O-bon is a holiday that takes place from August 13 to 16 (solar calendar) in Japan. It is a semi-religious tradition that honors the spirits of deceased ancestors. This custom of Buddhist origin became part of Japanese culture not only in religious and cultural aspects, but also as an occasion for social interaction with the community. It has been celebrated for 500 years and traditionally includes dances and dances such as Bon Odori, or festivals such as Gozan no Okuribi.  


Most of Japan celebrates O-bon in August, but some places celebrate it in July and it is called Bon.
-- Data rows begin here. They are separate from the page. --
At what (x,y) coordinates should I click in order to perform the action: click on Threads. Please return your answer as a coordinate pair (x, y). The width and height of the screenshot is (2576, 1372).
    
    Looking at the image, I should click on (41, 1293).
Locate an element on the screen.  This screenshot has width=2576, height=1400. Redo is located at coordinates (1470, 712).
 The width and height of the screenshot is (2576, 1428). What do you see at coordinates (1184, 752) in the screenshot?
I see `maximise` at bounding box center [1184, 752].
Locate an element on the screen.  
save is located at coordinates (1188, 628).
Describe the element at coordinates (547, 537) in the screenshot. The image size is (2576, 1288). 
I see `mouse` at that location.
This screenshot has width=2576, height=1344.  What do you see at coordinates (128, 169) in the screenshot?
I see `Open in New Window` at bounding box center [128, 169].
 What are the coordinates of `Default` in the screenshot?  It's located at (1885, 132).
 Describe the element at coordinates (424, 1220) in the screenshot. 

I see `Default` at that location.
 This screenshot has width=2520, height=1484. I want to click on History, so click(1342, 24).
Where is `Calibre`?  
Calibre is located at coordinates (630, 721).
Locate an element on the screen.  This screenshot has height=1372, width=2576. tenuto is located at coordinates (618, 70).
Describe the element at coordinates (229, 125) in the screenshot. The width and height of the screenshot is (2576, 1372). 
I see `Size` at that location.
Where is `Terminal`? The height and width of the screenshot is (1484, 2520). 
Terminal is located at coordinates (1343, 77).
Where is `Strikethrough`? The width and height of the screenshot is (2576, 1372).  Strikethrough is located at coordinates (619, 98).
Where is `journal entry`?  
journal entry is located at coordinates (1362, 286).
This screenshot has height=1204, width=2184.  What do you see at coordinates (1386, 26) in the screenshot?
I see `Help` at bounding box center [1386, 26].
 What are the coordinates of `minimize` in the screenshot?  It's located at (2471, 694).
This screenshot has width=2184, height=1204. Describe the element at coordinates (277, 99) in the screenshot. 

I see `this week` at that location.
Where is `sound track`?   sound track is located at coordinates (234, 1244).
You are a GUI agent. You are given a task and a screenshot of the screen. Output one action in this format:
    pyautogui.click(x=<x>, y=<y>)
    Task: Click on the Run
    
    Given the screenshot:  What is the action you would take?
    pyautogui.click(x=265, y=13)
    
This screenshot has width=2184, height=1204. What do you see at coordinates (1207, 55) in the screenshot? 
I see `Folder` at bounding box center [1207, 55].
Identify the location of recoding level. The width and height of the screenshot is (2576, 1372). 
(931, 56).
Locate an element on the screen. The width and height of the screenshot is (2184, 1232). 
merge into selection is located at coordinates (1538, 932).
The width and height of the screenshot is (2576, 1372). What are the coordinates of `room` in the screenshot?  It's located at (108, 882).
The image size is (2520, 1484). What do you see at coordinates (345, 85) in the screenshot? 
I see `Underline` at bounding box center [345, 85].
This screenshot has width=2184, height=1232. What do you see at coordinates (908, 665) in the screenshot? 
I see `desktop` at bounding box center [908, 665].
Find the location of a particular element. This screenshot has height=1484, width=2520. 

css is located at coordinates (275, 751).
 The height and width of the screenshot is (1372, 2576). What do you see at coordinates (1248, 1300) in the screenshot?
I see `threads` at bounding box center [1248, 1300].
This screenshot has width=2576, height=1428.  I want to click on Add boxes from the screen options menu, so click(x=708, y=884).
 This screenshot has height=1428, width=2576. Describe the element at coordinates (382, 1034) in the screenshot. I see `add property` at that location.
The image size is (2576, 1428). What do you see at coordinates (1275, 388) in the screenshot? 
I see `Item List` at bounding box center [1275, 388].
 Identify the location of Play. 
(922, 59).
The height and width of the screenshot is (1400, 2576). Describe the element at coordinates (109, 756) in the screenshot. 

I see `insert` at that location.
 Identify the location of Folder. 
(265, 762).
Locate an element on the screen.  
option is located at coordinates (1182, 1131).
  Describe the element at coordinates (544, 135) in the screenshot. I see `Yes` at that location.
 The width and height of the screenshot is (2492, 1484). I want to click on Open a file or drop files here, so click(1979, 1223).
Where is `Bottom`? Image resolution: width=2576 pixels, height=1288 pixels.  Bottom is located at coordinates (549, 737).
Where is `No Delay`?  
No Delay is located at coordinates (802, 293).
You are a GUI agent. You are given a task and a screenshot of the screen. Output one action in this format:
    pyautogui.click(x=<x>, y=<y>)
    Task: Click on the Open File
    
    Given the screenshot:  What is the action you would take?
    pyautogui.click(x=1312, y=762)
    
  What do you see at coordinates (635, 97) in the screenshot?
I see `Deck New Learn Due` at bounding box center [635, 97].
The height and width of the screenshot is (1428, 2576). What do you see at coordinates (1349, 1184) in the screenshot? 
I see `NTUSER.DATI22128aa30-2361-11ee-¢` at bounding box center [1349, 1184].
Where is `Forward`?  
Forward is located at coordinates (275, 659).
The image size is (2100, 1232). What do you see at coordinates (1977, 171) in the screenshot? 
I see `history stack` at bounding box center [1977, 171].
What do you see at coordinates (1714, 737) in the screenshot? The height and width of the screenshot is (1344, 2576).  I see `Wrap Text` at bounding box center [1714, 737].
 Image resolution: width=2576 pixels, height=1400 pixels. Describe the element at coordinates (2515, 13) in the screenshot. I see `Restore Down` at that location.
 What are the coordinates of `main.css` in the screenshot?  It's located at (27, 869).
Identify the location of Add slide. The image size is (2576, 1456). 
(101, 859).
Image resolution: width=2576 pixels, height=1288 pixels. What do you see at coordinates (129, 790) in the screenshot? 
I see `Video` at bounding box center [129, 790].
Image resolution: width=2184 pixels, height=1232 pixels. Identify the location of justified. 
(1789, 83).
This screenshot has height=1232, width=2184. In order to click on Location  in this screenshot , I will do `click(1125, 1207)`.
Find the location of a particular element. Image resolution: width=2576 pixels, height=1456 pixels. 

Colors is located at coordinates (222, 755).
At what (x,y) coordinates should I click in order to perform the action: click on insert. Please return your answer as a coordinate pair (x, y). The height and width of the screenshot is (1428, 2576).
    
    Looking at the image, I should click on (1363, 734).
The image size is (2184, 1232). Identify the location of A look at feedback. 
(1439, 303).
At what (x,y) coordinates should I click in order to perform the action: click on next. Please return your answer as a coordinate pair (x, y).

The latter is celebrated between July 13 and 15, mainly in a part of Tokyo and Yokohama, Shizuoka and a part of Tōhoku Region and Hokuriku.


Obon is a shortened form of Ullambana which in Japanese is urabon’e (于蘭盆會 or 盂蘭盆會.) In the Sanskrit language it means “hanging upside down” and implies great suffering.  


According to legend O-bon originates from the story of Maha Maudgalyayana (Mokuren) a disciple of Gautama Buddha who used his supernatural powers to try to contact his deceased mother. He discovered that she had fallen into the realm of hungry ghosts and was suffering. Extremely disturbed, he went to the Buddha and asked how he could free his mother from this realm. The Buddha instructed him to make offerings on the fifteenth day of the seventh month. The disciple did so and was thus able to see his mother. He also began to see the true nature of her past selflessness and the many sacrifices she had made for him. Happy for his mother’s deliverance and grateful for her kindness, they both danced with enthusiasm. From this dance of joy would come Bon Odori, a festival in which ancestors and their sacrifices are remembered and appreciated.  


Since the Bon takes place in the heat of summer, participants traditionally wear a yukata or light cotton kimonos. Numerous Obon celebrations include a large carnival with parades, games and typical summer foods such as watermelon. Obon is a holiday of utmost importance to the Japanese, full of traditions and symbolism that have a noble goal: to remember those who are no longer with us. And far from being a sad holiday, it is a celebration full of joy, thanks to which people can rest to be with their family, return to their villages and spend pleasant moments paying homage to their ancestors.  


Flowers have their importance especially on the second day of celebration which is the day when people are accustomed to visit the graves of their ancestors and leave offerings such as flowers.